Bir süredir, merkezinde GP Genel Başkanı Ahmet Davutoğlu’nun bulunduğu bir tartışma yaşanıyor.

Tartışmanın konusunu, rahatlıkla ‘vesayet’ diye nitelendirebileceğimiz, Davutoğlu’nun sözde sistem önerisi oluşturuyor.

Yanlış hatırlamıyorsunuz, AK Parti’den ayrılışını; “Bana başbakan ol ama başbakanlık yapma denildi. Ben de buna rıza göstermedim” diyerek gerekçelendiren Davutoğlu ile aynı kişi bu bay…

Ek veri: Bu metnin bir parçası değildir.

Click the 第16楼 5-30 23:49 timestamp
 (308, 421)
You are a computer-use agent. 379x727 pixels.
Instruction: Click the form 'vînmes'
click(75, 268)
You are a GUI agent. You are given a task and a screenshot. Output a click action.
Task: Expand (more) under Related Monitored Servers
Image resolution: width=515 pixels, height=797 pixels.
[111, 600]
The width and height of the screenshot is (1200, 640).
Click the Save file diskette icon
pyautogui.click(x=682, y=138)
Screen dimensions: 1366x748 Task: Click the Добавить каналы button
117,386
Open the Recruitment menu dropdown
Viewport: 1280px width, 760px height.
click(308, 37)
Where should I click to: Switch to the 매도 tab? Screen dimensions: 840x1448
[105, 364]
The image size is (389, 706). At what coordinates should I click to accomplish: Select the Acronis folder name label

Buna artık ironi mi dersiniz, kaderin intikamı mı, siz bilirsiniz tabii…

 *

Gelelim tekrar vesayet dayatması tartışmasına…

Dünyada bir örneği daha bulunmayan acâibu’l-garâib bir sistem.

Laakal her iki kişiden birinin oyunu almış bir Cumhurbaşkanı, ismi bile darbeciliği çağrıştıran bir ‘konsey’ marifetiyle memleketi idare edecekmiş.

Davutoğlu’nun önerdiği ve şimdiye kadar herhangi bir itiraz gelmediğine göre diğerlerinin de onayladığı sistem, bu…

Millet İttifakı yandaşlarının bile isyan ettiği ve yerden yere vurduğu bir metottan söz ediyoruz.

 *

Şu bir gerçek ki buna “idare” denemeyeceği açık.

“Peki, ne öyleyse?” diye sorduğunuzu duyar gibiyim.

Kanaatimce ortada, idare etme düşüncesinden öte bir maksat var.

 *

Öyle sanıyorum ki bütün bu hengâmeye rağmen ‘Millet İttifakı’nın 6’lı masa etrafında varlığını sürdürebiliyor olmasının temel motivasyonu, bu, idare etmekten de öte maksattır!

Yoksa yüzde 1 oyu dahi olmayan Davutoğlu, böylesine yüksek bir özgüvenle, içinde bulundukları ittifakı, bu denli yüksek perdeden tehdit edemez, kelimenin gerçek manasıyla ‘şantaja’ yeltenemezdi.

 *

Tehdit ve şantaj yöntemini kullanan sadece Davutoğlu değil elbette.

Masanın görünmeyen elemanı HDP/PKK da aynı yöntemi kullanmakta…

“Doğrudan muhatap almazsanız aday çıkarırız” sözleri, tehdit ve şantaj değil de nedir sahi?

 *

Masa bileşenleri ve destekçileri, hiçbir şekilde birbirine güvenmiyor, bu açık.

Buna rağmen kora kor bir pazarlık sürüyor ve fakat neye mal olursa olsun, ittifakı da korumaya çalışıyorlar.  

İlkesel hiçbir ortak yönü olmayan bu “beş benzemezin” birbirlerini istiskal ettikten sonra bile ittifakı sürdürme gayretini neyle izah edebiliriz dersiniz?

İşte, yukarıda, “idare etmekten de öte bir maksat” olarak nitelendirdiğimiz husus, bu sorunun cevabını içeriyor.

 *

Evet, masa bileşenlerinin en zayıf unsurlarının, çok kuvvetli bir şekilde bastırabiliyor olmasının ve görece daha güçlü partilerin de buna ses çıkaramamalarının tek bir sebebi vardır ve o da kilitlendikleri yahut mecbur bırakıldıkları ortak amaçtan başkası değildir!

 *

Yegâne maksat, Erdoğan’ın iktidardan uzaklaştırılması ve ardından Türkiye’nin bu süreçlerde elde ettiği tüm mevzilerin yerle yeksan edilmesi ve bu vesileyle de başta Amerika olmak üzere diğer emperyalist güçlere, emre amade eski Türkiye’nin altın tabakta sunulabilmesidir.

Diğer bir deyişle ittifakın amacı iktidara gelip memleketi idare etmek değil, mevcudu imha etmektir.

Her şey bu hakikat etrafında dönüyor ve herkes bu gerçek nedeniyle birbirine katlanıyor.